We had a place on the beach. I mean like right on the shorefront so I could go on the patio and watch people on the beach walk by and do whatever. On the first day there wasn’t much going on except for some kids and a guy with a metal detector. Even though it was 11am, I immediately opened a bottle of beer and proceeded to down it. At 11:10 I opened another one and drank it. This went on about every ten minutes until I passed out at 1pm. I woke up at 6pm with an open raw almonds all over my chest and a cup full of bottlecaps. After finding my socks and my pants and my shirt I collected myself and figured out why I saved all these bottlecaps. I pulled the magic marker out of my bag and scribed “You Suck” on the bottom of each Corona bottlecap. I waited until about 11 o’clock and went out and buried them along the beach in front of my patio. I watched some more hockey and went tbed.

The next morning consisted of me making 3 filter bag coffees at 7am and letting them all sit in front of me. I normally don’t drink coffee but I didn’t want to fall asleep again or get up for more coffee so I had a table full of coffees. At about 9:30am the guy with the metal detector came out. About 5 minutes later he found the first bottlecap. He looked at it for about 15 seconds then put it in his pocket. Not even 5 minutes after that he found the next one and looked around. You could tell in his face he couldn’t believe it. I was in my patio about 100 feet away laughing my balls off on the inside. In almost exactly 5 minute intervals (I timed it) he found 6 more of my bottlecaps. I have never had so much fun by myself in my life. If there was anything I should have videotaped, it was that. Since he didn’t want to find them again he was keeping them in his pocket. The guy proceeded back to the beach and threw them all in the trash. He looked at them before he threw them in the garbage and shook his head. I did it again 4 days later only to watch him finding one and giving up.

I bet this was not how he planned to spend his retirement.

My Time in Bed.

Monday, February 25th, 2008

It’s 2:58 right now. I’m only up because i’m sick of lying in my bed not able to fall asleep. It’s been happening alot lately and it’s a total waste of time trying to go to bed when you just can’t. I don’t want to take sleeping pills or any of that shit because I know i’ll get addicted to them. Being awake or asleep isn’t supposed to be determined by a drug unless it’s some kinda blow, meth, caffeine, ma huang, nicotine, lipton, guarana, alcohol, physical exhaustion, vicotin, valium, benzodiazepine, opium, heroin or benadryl. I want to blame the tv on getting my mind active, but i’m sure it’s really all my fault. What ends up happening is I get in bed and I start thinking of the most ridiculous unimportant shit. This might be silly but then again i’m silly and you’re a fuck up so here goes. These are the things I think about when i’m lying in bed trying to go to sleep. They change on any given night.
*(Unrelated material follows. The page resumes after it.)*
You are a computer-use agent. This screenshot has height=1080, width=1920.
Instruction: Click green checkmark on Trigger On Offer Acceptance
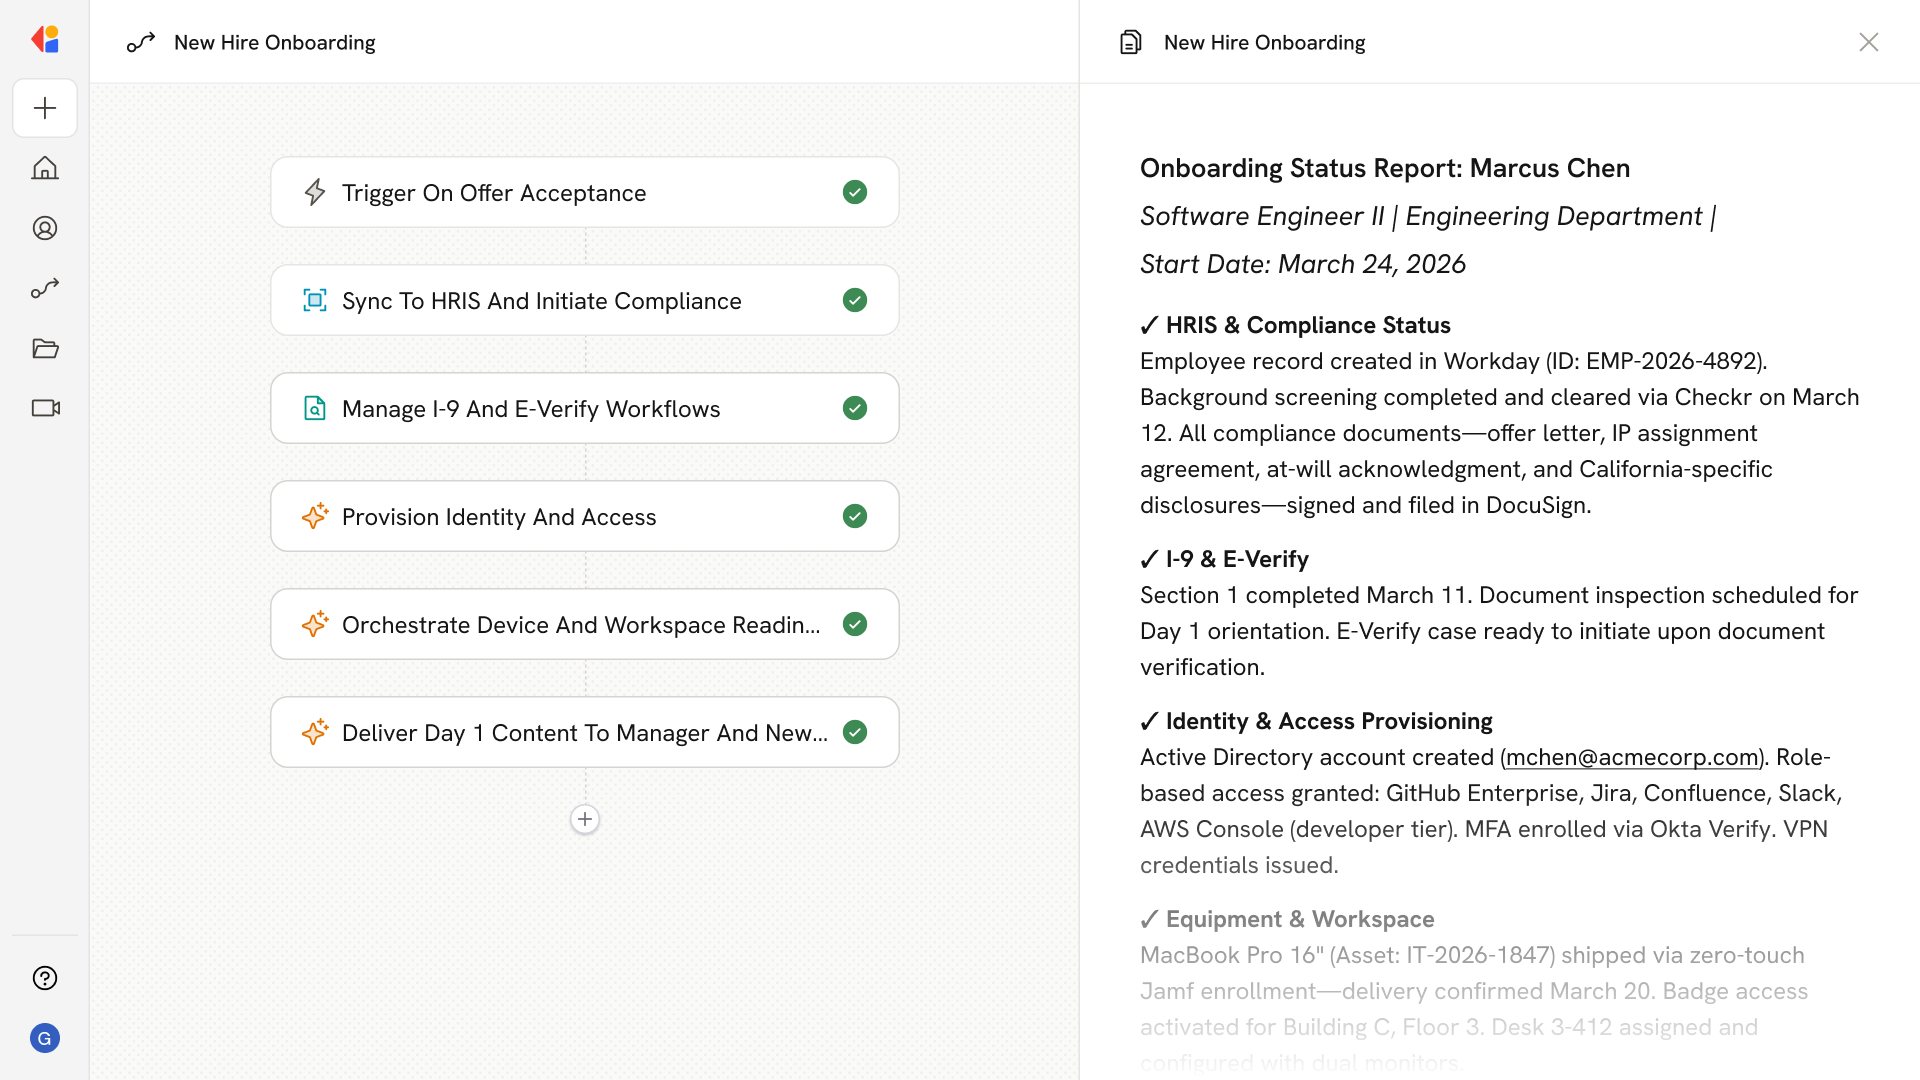[854, 192]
What was that fish I caught that one time?
Man I need a fishing pole.
What kind of fishing pole had that chartreuse thread on the handle?
Man I love chartreuse.
I bet you could make a ruse in the form of a chart.
I’m gonna go to that fishing website tomorrow.
Do they deliver mail on jewish holidays?
Do jewish people fish?
What the hell does a gefilite fish look like?
Probably nothing like a San Jose Shark.
What hockey game is on tomorrow?
What am I gonna do Saturday?
What the hell day is it?
I should go to bed.
Why is my bed so nice?
Tempur-Pedic, that’s right.
What did I do to deserve this bed?
Deserve is such a virtuous word.
I probably paid some money for this mattress.
I should go to bed.
Wait how much was this mattress?
What the hell was that fish I caught that one time?

x 1000

I wish I had an off switch that wasn’t asphyxiation.

Will Ferrell Radio City.

Monday, February 25th, 2008

Normally don’t talk about shit that I don’t make up but I just saw a great show. Who ever knew I could be entertained at Radio City by something besides leg kicking women named after a musical style that came to fruition many many years after they were named. That’s right, i’m talking about the Emoquettes.

If you don’t know Zach Galifianakis, Nick Swardson or Demetri Martin, i’m surprised you’re here. Click their links and check them out. They’re all like the Tom Brady’s of comedy. Actually I take that back. They’re not losers.